Quentin chuckles hollowly, burying his head in his hands. Honestly, the more he thinks on it, the more he feels certain that killing himself was the worst decision of his life. Distantly, he recalls an article he’d read, about how someone had interviewed a bunch of people who’d tried to kill themselves by jumping off a bridge and discovered that almost every one of them, in the seconds before they’d hit the water, had wanted to live. For the first time in his life, he can understand why.

“Fuck,” he mutters, wiping at the tears trying to escape his eyes. Quentin probably would have continued crying and thinking himself into circles, right there on the stickily leather couch, if not for the stark sound of keys turning in the lock on the front door to the apartment.

Hurriedly, Quentin makes an uninspired effort to straighten himself out, standing up from the couch to brush out his shirt and then collapsing back into it, having forgotten that the reason he’d sat down in the first place was because his feet were fucked up. And, because his life sucks, that’s when he looks up towards the front door, and promptly has his composure kicked in the stomach. 

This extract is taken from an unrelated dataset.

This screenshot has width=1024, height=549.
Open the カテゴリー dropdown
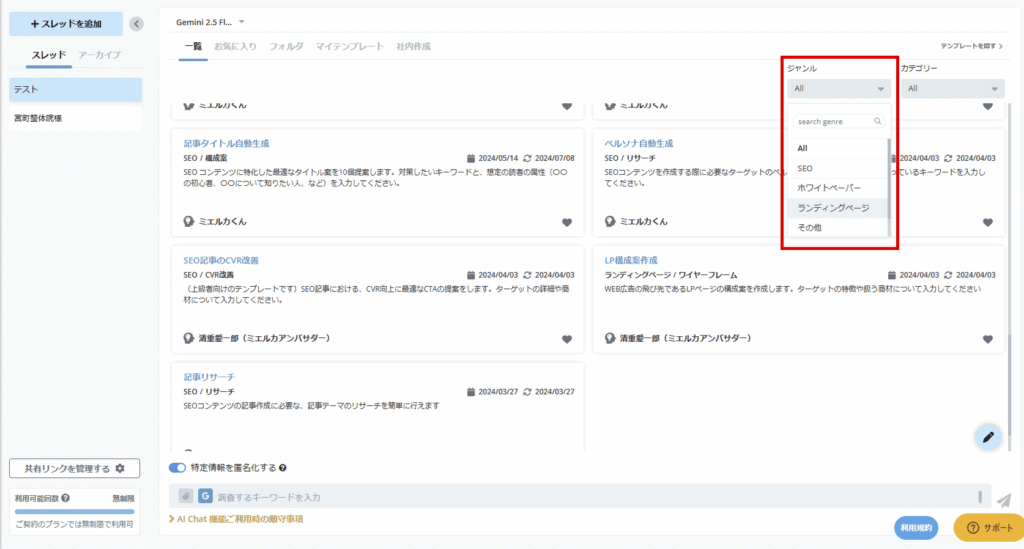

Because, right there behind an awkwardly smiling James, is his best friend, Julia Wicker, looking confused and young and _so different_ from the Julia of his timeline.

 _Oh_ , he thinks numbly. _So this is how it’s going to be_.

_Fuck._

**Notes for the Chapter:**

> I hope you enjoyed! Sorry ahead of time btw if chapters take a bit to come out. Writing depression takes a lot more out of me than I was expecting :/
> 
> Also! Is anyone interested in being a beta for this story? I don't need one really for the writing, cause I think I've got that mostly taken care of, but I'd really appreciate someone to tell me how I am with writing everyone in character. This is the first time I'm writing for this fandom, so I'm kinda a bit worried about that.
> 
> That said, the song rec and where I got the title of the chapter is:  
>  _Breakeven by The Script_


	3. And I Don't Want The World To See Me

**Summary for the Chapter:**

> First contact

**Notes for the Chapter:**

> Okay! Hi, everyone! Sorry, it's been so long, but you do benefit some from it, I promise! This chapter is longer than the first two combined, so have fun with that lol
> 
> I do have some other notes, though, so here are those!
> 
> First, this fic now has a beta, the wonderful [redtoblack](https://archiveofourown.org/users/redtoblack/pseuds/redtoblack) who has been a great help! Of course, any remaining mistakes in this chapter are mine, but trust me when I say that it used to be a lot worse lol.
> 
> Secondly, there's a bit in the third section in parentheses. This is a reference/loose paraphrase of a quote from the books. Also, just putting it out there that the dashes (-) mean that there's a hard pov change!
> 
> Thirdly, the song of this chapter (yes they're going in the beginning now), is _Iris by The Goo Goo Dolls_. I recommend you give it a listen while reading this lol. Also, I'm now adding chapter titles, all of which will be coming from the chapter songs besides the first and last, when we get there.
> 
> Well, that's all, I think. Enjoy!

It is currently three in the afternoon, according to the bland clock sitting on the bland wall, and Eliot has resorted to counting the bland scratches and scuffs on the bland ceiling. So far, he’s counted thirty-seven and he’d much rather be doing _literally anything else_ , but apparently being an invalid also means he’s doomed to die of boredom. Honestly, at this point, he’d even accept books, despite his intense hatred of reading, that’s how desperate he is. However, Lipson, when she’d come back to give him a run down of everything fucked up with his body, had said that he wasn’t allowed to lift his arms to hold anything heavier than a cup, much less any book she could get him. Then, she’d put his bed back down, leaving him to lie there and watch the ceiling watch him.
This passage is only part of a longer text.